An owner's claim for a damaged vehicle can be rejected by an insurance company if it is over-loaded with passengers at the time of accident, National Consumer Disputes Redressal Commission (NCDRC) has said.
The Commission bench, comprising Members Anupam Dasgupta and Vineeta Rai, held that over-loading of passengers in the commercial vehicle is violative of the terms and conditions set by the insurance company which had rightly repudiated the claim of the policy-holder.
"There is strong and convincing evidence produced by the insurance company of serious breach of the terms and conditions of the policy by the respondent, leading to justifiable repudiation of his insurance claim by the company," the Commission said.

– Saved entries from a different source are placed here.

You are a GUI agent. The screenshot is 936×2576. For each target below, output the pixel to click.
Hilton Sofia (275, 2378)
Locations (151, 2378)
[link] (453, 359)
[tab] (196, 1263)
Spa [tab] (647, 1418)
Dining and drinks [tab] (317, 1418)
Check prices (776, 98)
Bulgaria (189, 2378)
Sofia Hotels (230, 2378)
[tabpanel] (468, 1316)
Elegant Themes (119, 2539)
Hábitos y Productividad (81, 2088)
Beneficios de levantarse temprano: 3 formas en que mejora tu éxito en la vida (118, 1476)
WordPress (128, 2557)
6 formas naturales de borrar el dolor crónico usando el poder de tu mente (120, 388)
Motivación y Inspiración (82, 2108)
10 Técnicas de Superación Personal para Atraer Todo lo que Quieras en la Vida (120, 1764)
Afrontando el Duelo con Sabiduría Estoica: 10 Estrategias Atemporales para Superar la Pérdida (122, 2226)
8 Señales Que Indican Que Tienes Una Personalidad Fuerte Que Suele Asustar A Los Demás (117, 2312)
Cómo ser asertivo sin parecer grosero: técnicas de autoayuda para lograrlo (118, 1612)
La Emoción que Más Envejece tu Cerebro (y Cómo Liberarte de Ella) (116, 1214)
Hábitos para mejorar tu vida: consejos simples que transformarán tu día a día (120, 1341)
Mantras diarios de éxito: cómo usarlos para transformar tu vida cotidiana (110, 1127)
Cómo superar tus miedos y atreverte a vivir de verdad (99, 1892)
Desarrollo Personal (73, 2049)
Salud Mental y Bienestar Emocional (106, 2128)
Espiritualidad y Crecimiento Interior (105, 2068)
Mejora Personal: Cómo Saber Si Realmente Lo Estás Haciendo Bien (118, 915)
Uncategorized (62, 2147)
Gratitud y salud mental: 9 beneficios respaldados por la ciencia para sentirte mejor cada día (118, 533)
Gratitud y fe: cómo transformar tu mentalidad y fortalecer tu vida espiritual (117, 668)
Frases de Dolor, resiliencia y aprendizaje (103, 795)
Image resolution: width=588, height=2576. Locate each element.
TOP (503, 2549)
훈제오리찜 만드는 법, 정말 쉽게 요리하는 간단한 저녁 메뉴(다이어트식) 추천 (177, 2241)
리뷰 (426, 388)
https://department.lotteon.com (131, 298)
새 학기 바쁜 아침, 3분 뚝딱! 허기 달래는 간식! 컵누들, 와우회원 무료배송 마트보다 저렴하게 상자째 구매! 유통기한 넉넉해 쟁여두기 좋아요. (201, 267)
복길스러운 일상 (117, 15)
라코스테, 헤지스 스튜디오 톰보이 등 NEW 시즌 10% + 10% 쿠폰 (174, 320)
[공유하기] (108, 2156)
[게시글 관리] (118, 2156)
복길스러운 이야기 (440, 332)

It passed the order on a petition of Oriental Insurance Company challenging the Karnataka State Commission's direction to pay 75 per cent of the losses of the complainant by treating the claim as "non-standard".
The insurance company contended the claim cannot be treated as "non-standard" as this is the provision in consumer cases where public sector units (PSUs) are involved and which can be used in cases where the parties want to avoid litigation of minor nature or technical nature.
It rejected the contention of the complainant, B A Nagesh, that the insurance company is liable for deficiency in service in repudiating the claim of the policy-holder.
Nagesh is the owner of a mini van which had met with an accident in 2002. The insurance company rejected the claim for violating its condition by over-loading the vehicle.
He had approached the District Forum which dismissed his petition. But the State Commission gave him relief by directing the insurance company to pay 75 per cent of the losses which his vehicle suffered in the accident.